JP5982460B2 - Output circuit - Google Patents

Description

  The present invention relates to an output circuit including a pull-up PMOS transistor and a pull-down NMOS transistor, and more particularly to an output circuit formed in a semiconductor integrated circuit or a semiconductor memory device.

  A push-pull type CMOS inverter or a CMOS buffer including a PMOS transistor and an NMOS transistor is used for an output circuit of a semiconductor device or the like. An output circuit (Patent Document 1) that can output a high-voltage signal while configuring a transistor constituting such a CMOS inverter with a low breakdown voltage, an output circuit (Patent Document 2) that suppresses switching noise, and the like are disclosed.

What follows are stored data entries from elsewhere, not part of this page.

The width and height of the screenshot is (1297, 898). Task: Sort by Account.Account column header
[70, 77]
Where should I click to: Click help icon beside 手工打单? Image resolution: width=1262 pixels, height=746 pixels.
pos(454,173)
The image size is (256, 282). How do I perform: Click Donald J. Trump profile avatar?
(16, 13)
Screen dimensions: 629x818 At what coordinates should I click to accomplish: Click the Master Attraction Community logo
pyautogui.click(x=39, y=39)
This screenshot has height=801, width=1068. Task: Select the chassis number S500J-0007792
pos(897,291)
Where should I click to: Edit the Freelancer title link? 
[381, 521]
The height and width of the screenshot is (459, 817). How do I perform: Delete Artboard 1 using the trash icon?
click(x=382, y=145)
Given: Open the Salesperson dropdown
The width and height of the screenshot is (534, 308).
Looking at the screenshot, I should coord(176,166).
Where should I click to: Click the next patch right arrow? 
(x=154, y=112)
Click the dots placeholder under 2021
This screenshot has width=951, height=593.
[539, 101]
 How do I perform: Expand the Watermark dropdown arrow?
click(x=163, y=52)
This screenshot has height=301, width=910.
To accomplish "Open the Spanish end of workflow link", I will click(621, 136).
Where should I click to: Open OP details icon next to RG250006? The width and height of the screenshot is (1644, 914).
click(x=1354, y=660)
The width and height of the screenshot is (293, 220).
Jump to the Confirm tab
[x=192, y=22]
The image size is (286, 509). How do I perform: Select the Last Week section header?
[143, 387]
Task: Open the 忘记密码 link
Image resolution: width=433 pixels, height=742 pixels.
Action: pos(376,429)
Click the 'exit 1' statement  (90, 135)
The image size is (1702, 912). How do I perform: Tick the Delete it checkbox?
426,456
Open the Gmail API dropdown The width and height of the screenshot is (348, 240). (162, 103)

JP 2013-90278 A JP 2012-65235 A

  FIG. 1 is a diagram illustrating a configuration example of a conventional output circuit. The output circuit includes a pull-up PMOS transistor P1 and a pull-down NMOS transistor N1 that constitute a push-pull type CMOS inverter. An output node OUT obtained by coupling the drain of the PMOS transistor P1 and the drain of the NMOS transistor N1 is electrically coupled to the output pad 10, for example. The latch circuit or pre-buffer circuit 20 includes an inverter IN1 that receives data DATA, an NOR gate, an inverter IN2 that supplies a pull-up control signal to the pull-up node PU, an inverter IN3 that supplies a pull-down control signal to the NAND gate and a pull-down node PD. Including. The latch circuit 20 generates a pull-up control signal and a pull-down control signal obtained by inverting the logic level of the data DATA, and supplies them to the pull-up node PU and the pull-down node PD.

  The pull-up PMOS transistor P1 is required to have a certain driving capability in order to drive the load connected to the output node OUT, that is, the output pad 10. However, when the internal power supply voltage VDD is lowered along with the miniaturization of the semiconductor integrated circuit, the gate / source voltage Vgs of the pull-up transistor P1 becomes small, and the load connected to the output node OUT is increased at high speed. There is a risk that it cannot be driven. For example, when the power supply voltage VDD is changed from 3.3 V to 1.8 V, the gate-source voltage Vgs when the PMOS transistor P1 is turned on decreases, so that the drain current Id of the PMOS transistor P1 decreases and the output pad 10 It takes longer than necessary to drive the connected load.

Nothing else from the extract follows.